__Data__.
<<<<

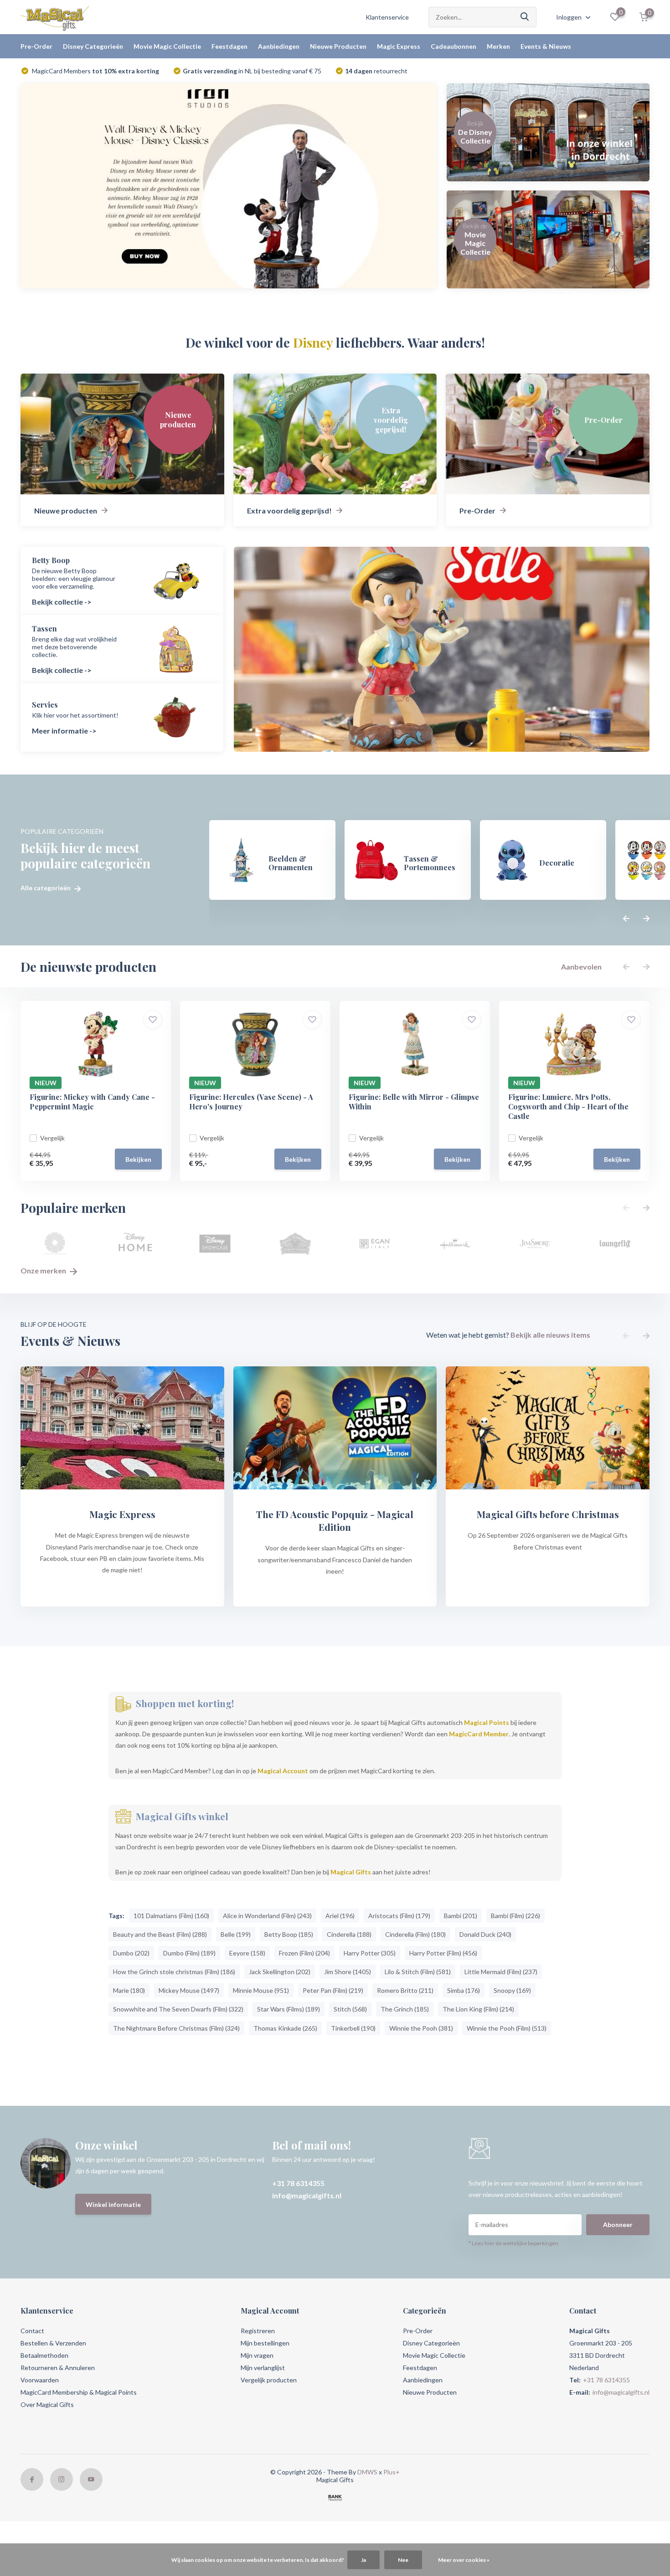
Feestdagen (229, 46)
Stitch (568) (350, 2009)
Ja (363, 2559)
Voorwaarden (40, 2380)
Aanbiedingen (278, 46)
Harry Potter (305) (370, 1953)
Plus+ (391, 2472)
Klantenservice (387, 17)
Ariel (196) (340, 1915)
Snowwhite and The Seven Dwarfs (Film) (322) (178, 2009)
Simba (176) (463, 1990)
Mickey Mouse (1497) (189, 1990)
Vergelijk (52, 1138)
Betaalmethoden (44, 2355)
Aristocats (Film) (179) (399, 1915)
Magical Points (486, 1722)
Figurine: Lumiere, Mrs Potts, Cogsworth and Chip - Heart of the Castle (568, 1106)
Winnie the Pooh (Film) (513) (506, 2028)
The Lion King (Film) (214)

>>>>

__Required action__.
In the records above, return precisely the line containing "Vergelijk (52, 1138)" and each line that comes after it, up to the final one.

__Written solution__.
Vergelijk (52, 1138)
Betaalmethoden (44, 2355)
Aristocats (Film) (179) (399, 1915)
Magical Points (486, 1722)
Figurine: Lumiere, Mrs Potts, Cogsworth and Chip - Heart of the Castle (568, 1106)
Winnie the Pooh (Film) (513) (506, 2028)
The Lion King (Film) (214)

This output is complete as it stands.